« Période d'adaptation » pour les uns, « dispositif absurde » pour les autres. La rentrée des primaires s'annonce tendue du côté des instituteurs. Dès aujourd'hui, les professeurs sont chargés d'appliquer les nouveaux programmes recentrés autour de « savoirs fondamentaux ». En clair, davantage de Français et de maths mais aussi de l'instruction civique et morale. Les élèves auront 24 heures de cours par semaine au lieu de 26 heures. Les deux heures d'enseignement ainsi dégagées seront transformées en « heures de soutien » pour les élèves les plus en difficulté.
Reste à trouver le bon créneau horaire. C'est là que ça coince côté enseignants. « Ce soutien personnalisé est une bonne chose. Encore faut-il nous donner les moyens de l'organiser », souligne Danièle, qui attaque sa trentième rentrée à l'école primaire de Margaux. Les enseignants ont le choix : ces heures pourront avoir lieu soit entre midi et 14 h ou le soir, après 16 h 30. « Dans tous les cas, cela pose des difficultés », poursuit l'enseignante. Problèmes de cantine le midi, de ramassage scolaire le soir.

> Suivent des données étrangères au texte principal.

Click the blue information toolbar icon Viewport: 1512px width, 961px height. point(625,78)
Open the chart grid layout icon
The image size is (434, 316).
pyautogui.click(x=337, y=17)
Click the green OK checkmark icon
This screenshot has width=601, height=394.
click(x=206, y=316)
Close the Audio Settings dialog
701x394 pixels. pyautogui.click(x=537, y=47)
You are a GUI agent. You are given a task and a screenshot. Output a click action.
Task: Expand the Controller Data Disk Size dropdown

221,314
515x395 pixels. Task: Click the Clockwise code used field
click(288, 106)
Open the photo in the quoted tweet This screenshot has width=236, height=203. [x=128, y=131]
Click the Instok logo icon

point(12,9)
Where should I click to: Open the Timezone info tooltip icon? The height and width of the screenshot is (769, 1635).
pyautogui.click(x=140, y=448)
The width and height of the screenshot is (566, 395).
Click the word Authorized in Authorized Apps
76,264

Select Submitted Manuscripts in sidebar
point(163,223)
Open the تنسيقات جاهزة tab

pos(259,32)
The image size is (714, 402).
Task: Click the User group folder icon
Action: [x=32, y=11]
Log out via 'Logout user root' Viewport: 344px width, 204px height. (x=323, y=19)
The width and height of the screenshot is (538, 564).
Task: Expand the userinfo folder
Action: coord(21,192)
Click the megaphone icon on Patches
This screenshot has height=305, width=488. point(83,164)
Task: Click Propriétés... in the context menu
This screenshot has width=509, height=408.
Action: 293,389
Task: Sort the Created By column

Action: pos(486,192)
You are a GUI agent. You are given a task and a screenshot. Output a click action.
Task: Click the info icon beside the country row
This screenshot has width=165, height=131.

A l'école primaire Jean-Jaurès de Floirac, classée ZEP, on se félicite du dispositif, sans s'inquiéter de ses modalités d'application. Ici, des heures de soutien scolaire sont déjà prévues depuis trois ans dans le cadre du programme de réussite éducative. Et « ça paye » selon son directeur Didier Lourec. « Grâce à ce système, on va pouvoir ajuster les heures de soutien, de deux à quatre heures par semaine, en fonction de la difficulté rencontrée par nos élèves », souligne-t-il.